* TASK BRIEF:
Switch "red breakpoint" to "red marker" in the listing below, and reproduce it with nothing else changed.

* DATA FOR THIS EXERCISE:
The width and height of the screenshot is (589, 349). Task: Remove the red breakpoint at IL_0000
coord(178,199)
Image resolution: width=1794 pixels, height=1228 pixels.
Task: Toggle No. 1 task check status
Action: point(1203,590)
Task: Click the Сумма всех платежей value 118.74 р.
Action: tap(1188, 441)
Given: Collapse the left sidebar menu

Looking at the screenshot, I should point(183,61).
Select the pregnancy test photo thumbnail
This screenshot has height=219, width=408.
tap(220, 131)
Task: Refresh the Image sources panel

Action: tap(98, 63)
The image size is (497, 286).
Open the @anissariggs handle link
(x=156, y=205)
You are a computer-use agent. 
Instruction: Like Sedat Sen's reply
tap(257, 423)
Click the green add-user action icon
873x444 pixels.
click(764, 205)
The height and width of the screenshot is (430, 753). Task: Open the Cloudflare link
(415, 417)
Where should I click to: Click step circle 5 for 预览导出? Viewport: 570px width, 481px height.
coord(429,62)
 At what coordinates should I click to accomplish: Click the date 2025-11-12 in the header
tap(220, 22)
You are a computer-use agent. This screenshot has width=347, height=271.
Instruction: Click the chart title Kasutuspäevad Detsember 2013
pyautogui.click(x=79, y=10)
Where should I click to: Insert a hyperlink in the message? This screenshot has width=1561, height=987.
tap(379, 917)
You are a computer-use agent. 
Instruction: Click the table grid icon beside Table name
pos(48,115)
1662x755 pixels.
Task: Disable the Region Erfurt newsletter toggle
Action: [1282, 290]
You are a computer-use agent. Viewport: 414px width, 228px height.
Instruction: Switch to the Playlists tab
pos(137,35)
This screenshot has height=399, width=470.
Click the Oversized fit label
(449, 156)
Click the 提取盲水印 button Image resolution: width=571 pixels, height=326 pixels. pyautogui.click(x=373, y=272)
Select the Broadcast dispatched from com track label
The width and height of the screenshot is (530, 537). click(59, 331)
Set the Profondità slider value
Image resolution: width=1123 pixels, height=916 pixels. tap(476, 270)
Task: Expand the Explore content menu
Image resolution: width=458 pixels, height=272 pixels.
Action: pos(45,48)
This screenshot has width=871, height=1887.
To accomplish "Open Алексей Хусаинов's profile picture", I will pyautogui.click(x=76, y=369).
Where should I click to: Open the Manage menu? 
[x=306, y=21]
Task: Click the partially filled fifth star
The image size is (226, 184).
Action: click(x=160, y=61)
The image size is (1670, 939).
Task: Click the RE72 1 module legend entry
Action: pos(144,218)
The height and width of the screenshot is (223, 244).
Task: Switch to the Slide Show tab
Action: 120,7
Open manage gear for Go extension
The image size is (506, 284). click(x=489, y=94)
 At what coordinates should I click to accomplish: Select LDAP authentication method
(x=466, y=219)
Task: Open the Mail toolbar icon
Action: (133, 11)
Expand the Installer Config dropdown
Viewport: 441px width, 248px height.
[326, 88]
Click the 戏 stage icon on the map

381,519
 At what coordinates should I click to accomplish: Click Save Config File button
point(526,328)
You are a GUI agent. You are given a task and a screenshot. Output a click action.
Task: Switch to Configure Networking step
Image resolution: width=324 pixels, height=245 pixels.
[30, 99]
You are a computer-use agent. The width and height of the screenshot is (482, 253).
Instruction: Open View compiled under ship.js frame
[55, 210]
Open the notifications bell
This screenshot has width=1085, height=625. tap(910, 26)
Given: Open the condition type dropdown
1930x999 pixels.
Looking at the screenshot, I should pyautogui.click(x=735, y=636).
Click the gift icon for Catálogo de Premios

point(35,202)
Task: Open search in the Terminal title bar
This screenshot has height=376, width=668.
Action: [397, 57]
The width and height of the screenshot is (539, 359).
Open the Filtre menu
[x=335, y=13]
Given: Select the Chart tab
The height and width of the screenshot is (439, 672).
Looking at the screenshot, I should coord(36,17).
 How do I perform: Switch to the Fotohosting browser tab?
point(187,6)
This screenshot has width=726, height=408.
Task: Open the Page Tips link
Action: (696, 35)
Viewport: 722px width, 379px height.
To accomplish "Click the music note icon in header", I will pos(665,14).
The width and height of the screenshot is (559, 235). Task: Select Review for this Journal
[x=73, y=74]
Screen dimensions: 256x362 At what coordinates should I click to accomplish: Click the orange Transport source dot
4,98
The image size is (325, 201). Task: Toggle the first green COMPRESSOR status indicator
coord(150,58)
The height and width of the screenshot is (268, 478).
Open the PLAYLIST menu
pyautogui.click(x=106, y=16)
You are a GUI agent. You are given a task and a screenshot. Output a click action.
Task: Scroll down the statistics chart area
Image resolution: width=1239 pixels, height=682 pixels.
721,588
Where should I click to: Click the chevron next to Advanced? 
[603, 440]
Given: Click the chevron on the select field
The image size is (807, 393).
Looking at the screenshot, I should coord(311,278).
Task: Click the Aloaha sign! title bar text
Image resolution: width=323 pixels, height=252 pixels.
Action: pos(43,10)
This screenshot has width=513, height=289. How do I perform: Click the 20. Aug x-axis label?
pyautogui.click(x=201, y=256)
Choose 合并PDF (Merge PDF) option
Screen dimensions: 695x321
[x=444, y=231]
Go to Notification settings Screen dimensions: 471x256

* EXERCISE OUTPUT:
The width and height of the screenshot is (589, 349). Task: Remove the red marker at IL_0000
coord(178,199)
Image resolution: width=1794 pixels, height=1228 pixels.
Task: Toggle No. 1 task check status
Action: point(1203,590)
Task: Click the Сумма всех платежей value 118.74 р.
Action: tap(1188, 441)
Given: Collapse the left sidebar menu

Looking at the screenshot, I should point(183,61).
Select the pregnancy test photo thumbnail
This screenshot has height=219, width=408.
tap(220, 131)
Task: Refresh the Image sources panel

Action: tap(98, 63)
The image size is (497, 286).
Open the @anissariggs handle link
(x=156, y=205)
You are a computer-use agent. 
Instruction: Like Sedat Sen's reply
tap(257, 423)
Click the green add-user action icon
873x444 pixels.
click(764, 205)
The height and width of the screenshot is (430, 753). Task: Open the Cloudflare link
(415, 417)
Where should I click to: Click step circle 5 for 预览导出? Viewport: 570px width, 481px height.
coord(429,62)
 At what coordinates should I click to accomplish: Click the date 2025-11-12 in the header
tap(220, 22)
You are a computer-use agent. This screenshot has width=347, height=271.
Instruction: Click the chart title Kasutuspäevad Detsember 2013
pyautogui.click(x=79, y=10)
Where should I click to: Insert a hyperlink in the message? This screenshot has width=1561, height=987.
tap(379, 917)
You are a computer-use agent. 
Instruction: Click the table grid icon beside Table name
pos(48,115)
1662x755 pixels.
Task: Disable the Region Erfurt newsletter toggle
Action: [1282, 290]
You are a computer-use agent. Viewport: 414px width, 228px height.
Instruction: Switch to the Playlists tab
pos(137,35)
This screenshot has height=399, width=470.
Click the Oversized fit label
(449, 156)
Click the 提取盲水印 button Image resolution: width=571 pixels, height=326 pixels. pyautogui.click(x=373, y=272)
Select the Broadcast dispatched from com track label
The width and height of the screenshot is (530, 537). click(59, 331)
Set the Profondità slider value
Image resolution: width=1123 pixels, height=916 pixels. tap(476, 270)
Task: Expand the Explore content menu
Image resolution: width=458 pixels, height=272 pixels.
Action: pos(45,48)
This screenshot has width=871, height=1887.
To accomplish "Open Алексей Хусаинов's profile picture", I will pyautogui.click(x=76, y=369).
Where should I click to: Open the Manage menu? 
[x=306, y=21]
Task: Click the partially filled fifth star
The image size is (226, 184).
Action: click(x=160, y=61)
The image size is (1670, 939).
Task: Click the RE72 1 module legend entry
Action: pos(144,218)
The height and width of the screenshot is (223, 244).
Task: Switch to the Slide Show tab
Action: 120,7
Open manage gear for Go extension
The image size is (506, 284). click(x=489, y=94)
 At what coordinates should I click to accomplish: Select LDAP authentication method
(x=466, y=219)
Task: Open the Mail toolbar icon
Action: (133, 11)
Expand the Installer Config dropdown
Viewport: 441px width, 248px height.
[326, 88]
Click the 戏 stage icon on the map

381,519
 At what coordinates should I click to accomplish: Click Save Config File button
point(526,328)
You are a GUI agent. You are given a task and a screenshot. Output a click action.
Task: Switch to Configure Networking step
Image resolution: width=324 pixels, height=245 pixels.
[30, 99]
You are a computer-use agent. The width and height of the screenshot is (482, 253).
Instruction: Open View compiled under ship.js frame
[55, 210]
Open the notifications bell
This screenshot has width=1085, height=625. tap(910, 26)
Given: Open the condition type dropdown
1930x999 pixels.
Looking at the screenshot, I should pyautogui.click(x=735, y=636).
Click the gift icon for Catálogo de Premios

point(35,202)
Task: Open search in the Terminal title bar
This screenshot has height=376, width=668.
Action: [397, 57]
The width and height of the screenshot is (539, 359).
Open the Filtre menu
[x=335, y=13]
Given: Select the Chart tab
The height and width of the screenshot is (439, 672).
Looking at the screenshot, I should coord(36,17).
 How do I perform: Switch to the Fotohosting browser tab?
point(187,6)
This screenshot has width=726, height=408.
Task: Open the Page Tips link
Action: (696, 35)
Viewport: 722px width, 379px height.
To accomplish "Click the music note icon in header", I will pos(665,14).
The width and height of the screenshot is (559, 235). Task: Select Review for this Journal
[x=73, y=74]
Screen dimensions: 256x362 At what coordinates should I click to accomplish: Click the orange Transport source dot
4,98
The image size is (325, 201). Task: Toggle the first green COMPRESSOR status indicator
coord(150,58)
The height and width of the screenshot is (268, 478).
Open the PLAYLIST menu
pyautogui.click(x=106, y=16)
You are a GUI agent. You are given a task and a screenshot. Output a click action.
Task: Scroll down the statistics chart area
Image resolution: width=1239 pixels, height=682 pixels.
721,588
Where should I click to: Click the chevron next to Advanced? 
[603, 440]
Given: Click the chevron on the select field
The image size is (807, 393).
Looking at the screenshot, I should coord(311,278).
Task: Click the Aloaha sign! title bar text
Image resolution: width=323 pixels, height=252 pixels.
Action: pos(43,10)
This screenshot has width=513, height=289. How do I perform: Click the 20. Aug x-axis label?
pyautogui.click(x=201, y=256)
Choose 合并PDF (Merge PDF) option
Screen dimensions: 695x321
[x=444, y=231]
Go to Notification settings Screen dimensions: 471x256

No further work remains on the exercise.